+++ Dataset extract +++
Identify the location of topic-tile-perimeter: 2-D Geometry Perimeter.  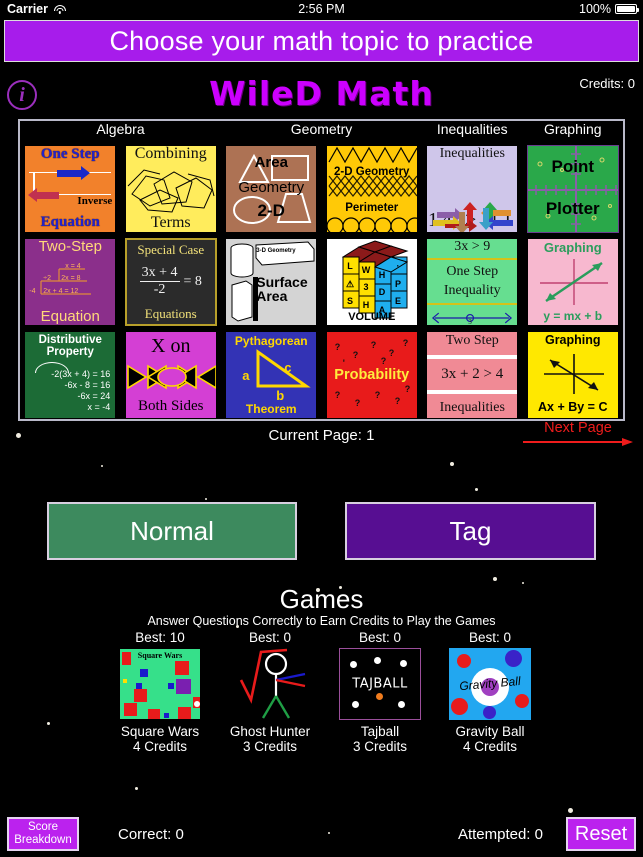
(372, 188).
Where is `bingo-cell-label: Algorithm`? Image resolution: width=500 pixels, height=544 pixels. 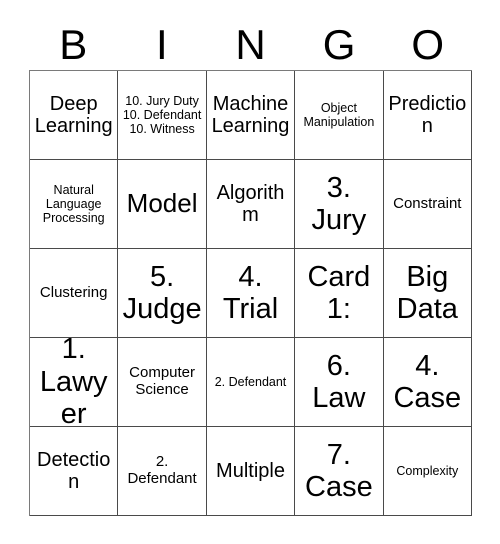
bingo-cell-label: Algorithm is located at coordinates (250, 204).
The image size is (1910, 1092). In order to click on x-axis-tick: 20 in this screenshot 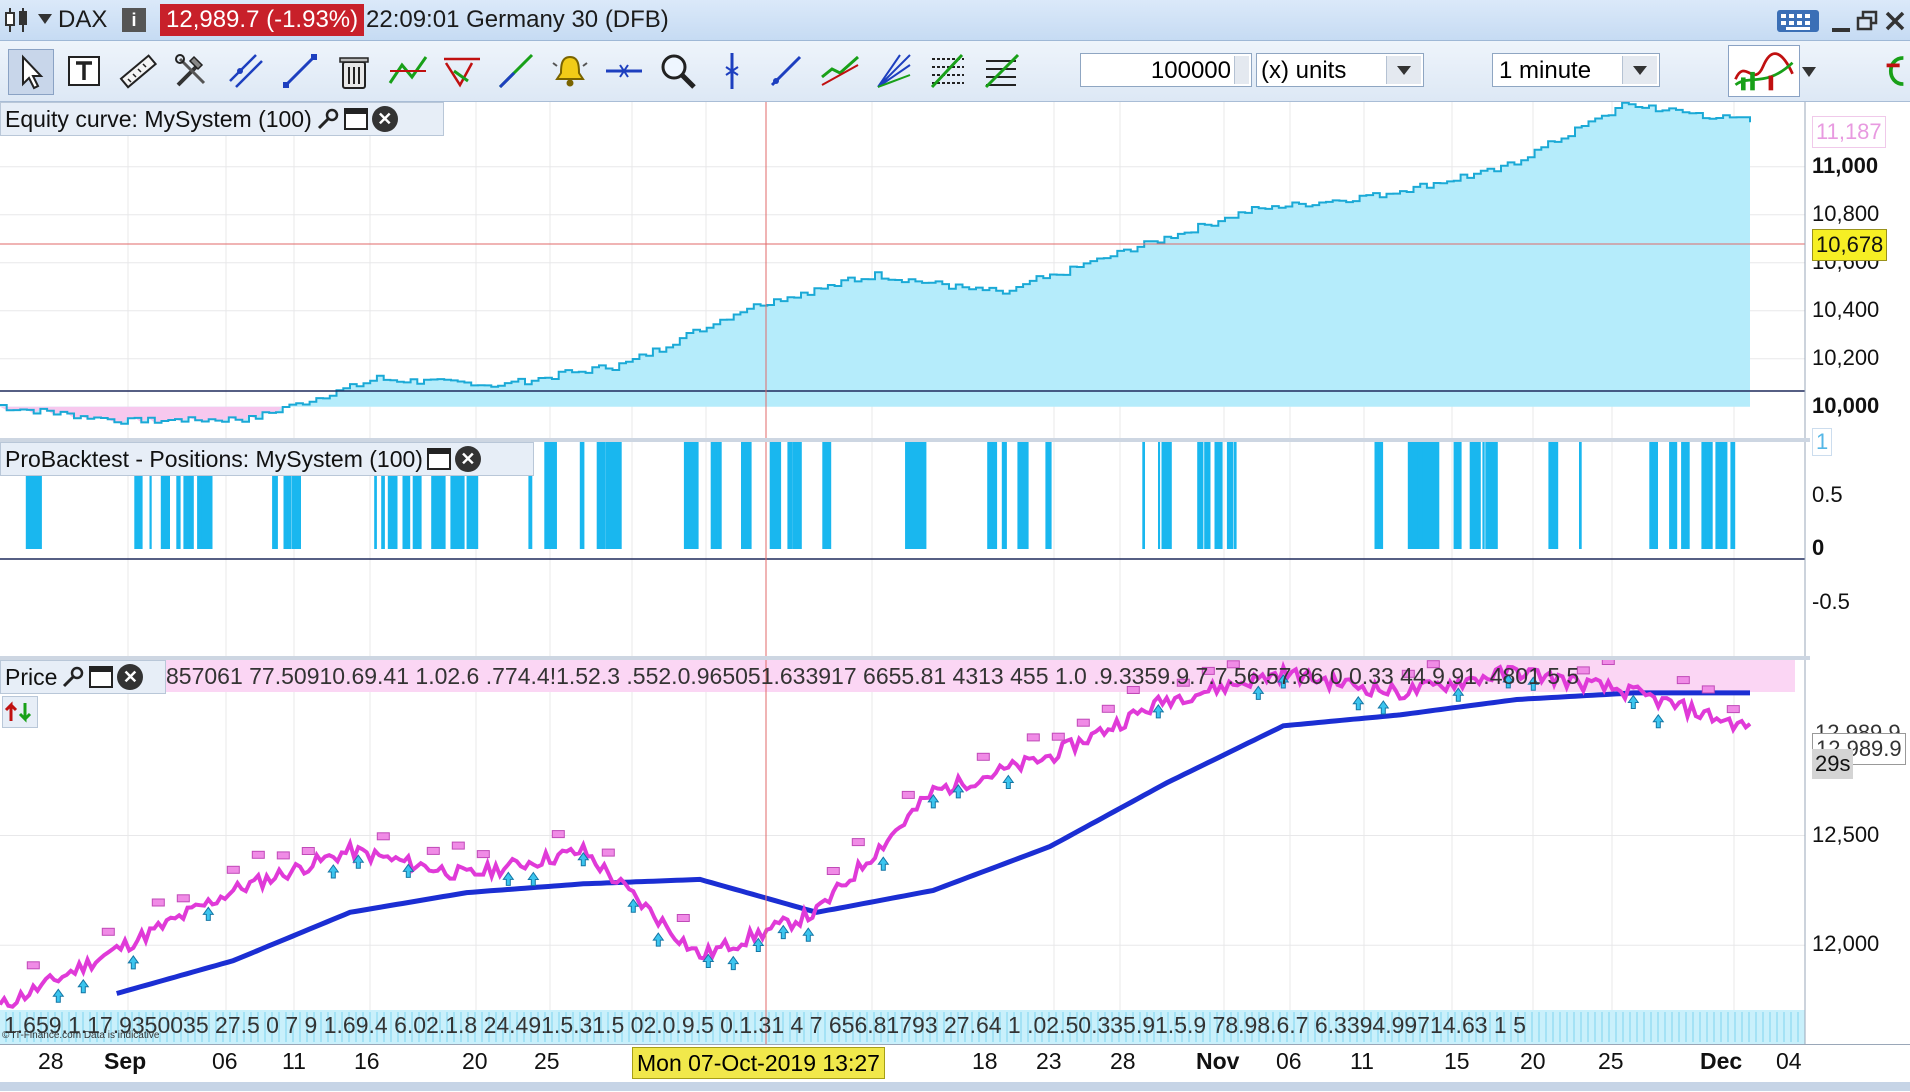, I will do `click(475, 1061)`.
+++
What you should do>
Starting with the first line of the items and going on through the line containing "bingo-cell-label: Algorithm is", rewrite those lines with "location" replaced by "position" and everything else unchanged. Leave the pictures out of your answer.

Completed task>
Identify the position of topic-tile-perimeter: 2-D Geometry Perimeter.  
(372, 188).
Where is `bingo-cell-label: Algorithm`? Image resolution: width=500 pixels, height=544 pixels. 
bingo-cell-label: Algorithm is located at coordinates (250, 204).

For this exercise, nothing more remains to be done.